- Associated Press - Wednesday, July 16, 2014

HUNTSVILLE, Ala. (AP) - By the morning of the launch of Apollo 11, 45 years ago today, NASA’ s engineers and rocket scientists were “reasonably confident” their plan would work and the Saturn V rocket would lift off on schedule at 8:32 a.m. CDT.

They were reasonably confident the three astronauts on top would make it to the moon and back, and two of those astronauts would become the first humans to step on another celestial body.

They were reasonably confident, because they’d done most of this before. Apollo spacecraft had orbited the moon twice on missions 8 and 10, and a lunar module had dropped to within 10 miles of the lunar surface on Apollo 10 and returned to dock safely with the command module.

Even so, the stakes couldn’t be higher July 16, 1969. The whole world really was watching, including the Soviet Union, which was racing America to the moon, and NASA wanted badly to meet slain President John F. Kennedy’s 1961 challenge to land a man on the moon and return him safely in the decade of the 1960s.

And there was something else. “There were so many things that could fail and result in our astronauts being stranded on the moon or killed,” retired NASA engineer Brooks Moore of Huntsville remembered this week.

The “reasonably confident” assessment was Moore’s, and he should know. Moore ran the Marshall Space Flight Center division in charge of the Saturn V rocket’s electronic “brain.”

One million people were standing by roadsides and in parking lots across central Florida to watch the launch. Tens of millions more were watching worldwide on television. They included the more than 300,000 Americans who worked on the Apollo program. “NASA couldn’t do it alone,” Saturn V propulsion engineer Alex McCool said last week.

Moore was in a technical control room at the Kennedy Space Center, and his family was in the viewing stands as the countdown clock ticked down. With Moore were experts from Huntsville on every system of the Saturn V rocket.

McCool was back in Huntsville at the Huntsville Operations Support Center at the Marshall Space Flight Center with NASA and contractor teams watching the same flow of data Moore was seeing at the Cape.

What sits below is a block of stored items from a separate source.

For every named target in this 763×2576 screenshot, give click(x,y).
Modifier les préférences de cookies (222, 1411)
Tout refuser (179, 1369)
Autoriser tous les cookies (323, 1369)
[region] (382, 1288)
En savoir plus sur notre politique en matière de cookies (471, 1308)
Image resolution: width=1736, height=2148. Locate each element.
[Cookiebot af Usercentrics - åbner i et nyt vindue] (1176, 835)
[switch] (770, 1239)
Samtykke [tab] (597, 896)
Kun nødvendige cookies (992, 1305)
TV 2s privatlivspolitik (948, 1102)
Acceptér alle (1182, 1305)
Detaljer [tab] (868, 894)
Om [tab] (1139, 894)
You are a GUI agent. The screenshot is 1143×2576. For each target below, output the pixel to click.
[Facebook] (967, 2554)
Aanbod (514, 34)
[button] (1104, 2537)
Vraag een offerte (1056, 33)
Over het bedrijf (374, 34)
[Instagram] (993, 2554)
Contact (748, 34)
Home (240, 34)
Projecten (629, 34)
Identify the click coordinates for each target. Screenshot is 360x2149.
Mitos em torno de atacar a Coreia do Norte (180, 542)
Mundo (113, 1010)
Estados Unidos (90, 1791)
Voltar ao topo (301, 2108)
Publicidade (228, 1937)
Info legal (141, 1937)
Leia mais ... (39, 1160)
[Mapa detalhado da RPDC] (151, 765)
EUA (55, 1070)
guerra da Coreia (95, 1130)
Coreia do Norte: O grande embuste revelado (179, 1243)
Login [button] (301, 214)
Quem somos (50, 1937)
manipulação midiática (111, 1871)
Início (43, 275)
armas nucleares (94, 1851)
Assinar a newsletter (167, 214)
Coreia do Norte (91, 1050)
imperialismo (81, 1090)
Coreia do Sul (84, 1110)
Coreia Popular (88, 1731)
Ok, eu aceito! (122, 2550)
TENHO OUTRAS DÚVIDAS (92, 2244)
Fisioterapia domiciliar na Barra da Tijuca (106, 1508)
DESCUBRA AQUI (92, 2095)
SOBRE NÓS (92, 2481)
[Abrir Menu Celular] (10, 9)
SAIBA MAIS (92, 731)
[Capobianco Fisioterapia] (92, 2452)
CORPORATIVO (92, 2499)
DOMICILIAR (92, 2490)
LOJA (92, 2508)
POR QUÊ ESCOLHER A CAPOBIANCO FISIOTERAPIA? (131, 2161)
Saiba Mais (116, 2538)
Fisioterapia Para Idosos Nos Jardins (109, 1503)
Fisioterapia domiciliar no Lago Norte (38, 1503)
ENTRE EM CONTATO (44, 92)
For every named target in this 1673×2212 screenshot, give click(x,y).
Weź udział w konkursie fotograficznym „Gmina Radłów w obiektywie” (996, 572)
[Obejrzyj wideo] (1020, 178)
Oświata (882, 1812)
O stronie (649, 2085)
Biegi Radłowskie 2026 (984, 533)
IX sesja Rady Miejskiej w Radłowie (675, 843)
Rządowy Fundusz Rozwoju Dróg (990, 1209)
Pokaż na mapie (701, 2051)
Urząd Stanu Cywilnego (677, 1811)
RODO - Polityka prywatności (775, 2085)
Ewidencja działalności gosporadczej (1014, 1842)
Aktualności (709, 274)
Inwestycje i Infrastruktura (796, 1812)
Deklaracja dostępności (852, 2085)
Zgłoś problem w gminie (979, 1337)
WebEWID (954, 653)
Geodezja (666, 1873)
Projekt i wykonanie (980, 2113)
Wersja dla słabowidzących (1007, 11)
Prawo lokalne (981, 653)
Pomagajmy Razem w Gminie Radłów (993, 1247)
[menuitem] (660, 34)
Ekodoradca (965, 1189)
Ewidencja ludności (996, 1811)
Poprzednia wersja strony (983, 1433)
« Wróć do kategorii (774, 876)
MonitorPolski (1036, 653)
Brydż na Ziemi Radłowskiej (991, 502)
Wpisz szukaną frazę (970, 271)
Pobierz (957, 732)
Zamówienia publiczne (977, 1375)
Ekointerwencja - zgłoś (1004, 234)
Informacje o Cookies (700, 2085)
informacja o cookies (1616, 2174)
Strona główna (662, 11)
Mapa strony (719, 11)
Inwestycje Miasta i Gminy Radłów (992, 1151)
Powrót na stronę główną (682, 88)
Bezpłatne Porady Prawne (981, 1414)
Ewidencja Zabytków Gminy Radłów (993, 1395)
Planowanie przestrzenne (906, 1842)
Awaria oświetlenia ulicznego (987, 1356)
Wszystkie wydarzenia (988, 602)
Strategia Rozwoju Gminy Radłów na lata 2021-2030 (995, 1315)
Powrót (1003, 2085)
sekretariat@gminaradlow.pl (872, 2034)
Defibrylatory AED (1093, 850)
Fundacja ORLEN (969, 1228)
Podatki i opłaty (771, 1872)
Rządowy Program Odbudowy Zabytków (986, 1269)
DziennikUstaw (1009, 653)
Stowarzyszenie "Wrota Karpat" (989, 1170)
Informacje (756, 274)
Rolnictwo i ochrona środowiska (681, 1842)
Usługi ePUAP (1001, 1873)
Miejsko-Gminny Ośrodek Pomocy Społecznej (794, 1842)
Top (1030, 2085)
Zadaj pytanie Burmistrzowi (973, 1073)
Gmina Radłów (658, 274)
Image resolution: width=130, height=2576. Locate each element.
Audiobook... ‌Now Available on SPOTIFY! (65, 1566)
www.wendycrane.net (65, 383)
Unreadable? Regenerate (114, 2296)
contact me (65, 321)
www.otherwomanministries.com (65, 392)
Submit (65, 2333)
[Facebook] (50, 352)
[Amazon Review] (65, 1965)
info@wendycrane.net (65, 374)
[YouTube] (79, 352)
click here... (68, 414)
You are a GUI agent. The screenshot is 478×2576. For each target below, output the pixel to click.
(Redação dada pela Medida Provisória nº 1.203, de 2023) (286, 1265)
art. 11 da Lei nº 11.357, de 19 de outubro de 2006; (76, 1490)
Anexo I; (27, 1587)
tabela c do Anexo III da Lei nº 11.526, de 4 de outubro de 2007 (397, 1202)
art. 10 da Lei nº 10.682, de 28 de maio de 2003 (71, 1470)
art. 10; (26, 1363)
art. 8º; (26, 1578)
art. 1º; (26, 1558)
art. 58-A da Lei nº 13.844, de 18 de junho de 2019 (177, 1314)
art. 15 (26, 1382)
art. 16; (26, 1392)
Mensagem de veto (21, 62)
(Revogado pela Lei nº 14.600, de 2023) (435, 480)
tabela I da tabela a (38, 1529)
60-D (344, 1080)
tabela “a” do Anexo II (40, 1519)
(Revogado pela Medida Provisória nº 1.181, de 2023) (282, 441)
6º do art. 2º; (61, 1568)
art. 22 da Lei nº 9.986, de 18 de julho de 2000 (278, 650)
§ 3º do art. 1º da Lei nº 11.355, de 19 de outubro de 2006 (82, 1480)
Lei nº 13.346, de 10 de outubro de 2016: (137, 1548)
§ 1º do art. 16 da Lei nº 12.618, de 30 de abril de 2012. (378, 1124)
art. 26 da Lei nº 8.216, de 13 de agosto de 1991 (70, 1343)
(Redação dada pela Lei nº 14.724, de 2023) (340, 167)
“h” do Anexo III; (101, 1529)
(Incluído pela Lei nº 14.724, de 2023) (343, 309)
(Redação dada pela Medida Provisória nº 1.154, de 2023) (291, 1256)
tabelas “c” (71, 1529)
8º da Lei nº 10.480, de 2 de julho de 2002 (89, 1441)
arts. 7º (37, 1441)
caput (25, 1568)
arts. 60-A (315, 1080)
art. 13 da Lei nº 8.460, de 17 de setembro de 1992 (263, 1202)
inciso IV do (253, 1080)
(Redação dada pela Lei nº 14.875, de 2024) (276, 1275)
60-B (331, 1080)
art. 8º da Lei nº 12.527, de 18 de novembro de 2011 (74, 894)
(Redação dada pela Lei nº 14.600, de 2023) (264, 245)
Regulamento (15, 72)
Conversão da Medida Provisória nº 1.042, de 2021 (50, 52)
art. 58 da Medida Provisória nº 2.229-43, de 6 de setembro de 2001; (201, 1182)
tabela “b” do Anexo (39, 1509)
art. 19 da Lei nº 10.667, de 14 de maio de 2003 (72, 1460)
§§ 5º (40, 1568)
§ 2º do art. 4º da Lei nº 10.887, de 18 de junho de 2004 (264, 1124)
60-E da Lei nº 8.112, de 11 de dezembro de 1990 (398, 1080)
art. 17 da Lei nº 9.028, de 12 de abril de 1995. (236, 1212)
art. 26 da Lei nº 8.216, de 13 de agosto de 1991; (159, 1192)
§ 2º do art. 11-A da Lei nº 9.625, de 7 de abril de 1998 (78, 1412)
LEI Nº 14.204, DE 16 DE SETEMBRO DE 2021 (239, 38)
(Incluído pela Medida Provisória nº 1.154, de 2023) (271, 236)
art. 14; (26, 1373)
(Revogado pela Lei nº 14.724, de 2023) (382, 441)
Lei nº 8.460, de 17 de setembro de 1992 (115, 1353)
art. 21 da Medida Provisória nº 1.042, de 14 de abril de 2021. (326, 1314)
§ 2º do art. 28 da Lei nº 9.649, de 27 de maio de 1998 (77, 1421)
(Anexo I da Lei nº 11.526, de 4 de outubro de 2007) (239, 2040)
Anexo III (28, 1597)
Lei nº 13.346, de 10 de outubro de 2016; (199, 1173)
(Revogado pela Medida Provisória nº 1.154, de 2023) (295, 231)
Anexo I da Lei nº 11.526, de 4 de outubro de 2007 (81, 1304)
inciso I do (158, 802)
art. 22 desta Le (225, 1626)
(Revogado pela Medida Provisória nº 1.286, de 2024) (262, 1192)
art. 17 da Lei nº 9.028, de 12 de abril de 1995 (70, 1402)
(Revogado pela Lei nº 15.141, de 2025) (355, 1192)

Marshall’s job was “simple.” Get astronauts Michael Collins, Neil Armstrong and Buzz Aldrin off the pad and out of Earth orbit heading toward the moon. Houston’s Johnson Space Center was responsible for everything from that point onward.

Famous for their white shirts, slide rules and their boss, Wernher von Braun, the Marshall team had built backup upon backup into the Saturn V. They were ready to set off the controlled explosion of liftoff that would unleash 7.5 million pounds of thrust - the most power ever ridden by human beings.

There had been problems in Marshall’s part before. Two upper-stage engines shut down in flight on the unmanned Apollo 6 mission, and the lone third-stage engine failed to re-ignite in space. It simply had to fire now, because if that engine didn’t ignite on command to boost the capsule out of Earth orbit, there would be no flight to the moon. America would fail, and the astronauts would return to the ground.

“We had reason to be anxious,” Moore said. “It was unusual to have a propulsion vehicle you reignited in orbit.”

Moore and McCool watched with the rest of the world as the countdown hit zero and the Saturn V’s five giant engines ignited. The rocket cleared the gantry, and two Earth orbits later, the third-stage engine fired on command and sent the capsule and service module toward the moon.

“We cheered then,” Moore said. “Oh, yeah,” McCool said. Watch videos of the launch below.

Brooks Moore headed home after the launch. Marshall’s part was finished and Moore became one of Huntsville’s “very, very interested observers” in Houston’s part of the mission. “We were equally as uptight as the people there,” he said.

He was invited to several of Huntsville’s moonwalk watching parties four days later on July 20, but Moore went to none of them. “I wasn’t ready to celebrate,” he said this week. “I was extremely uneasy…. I didn’t join any group celebrations until the whole thing was over.”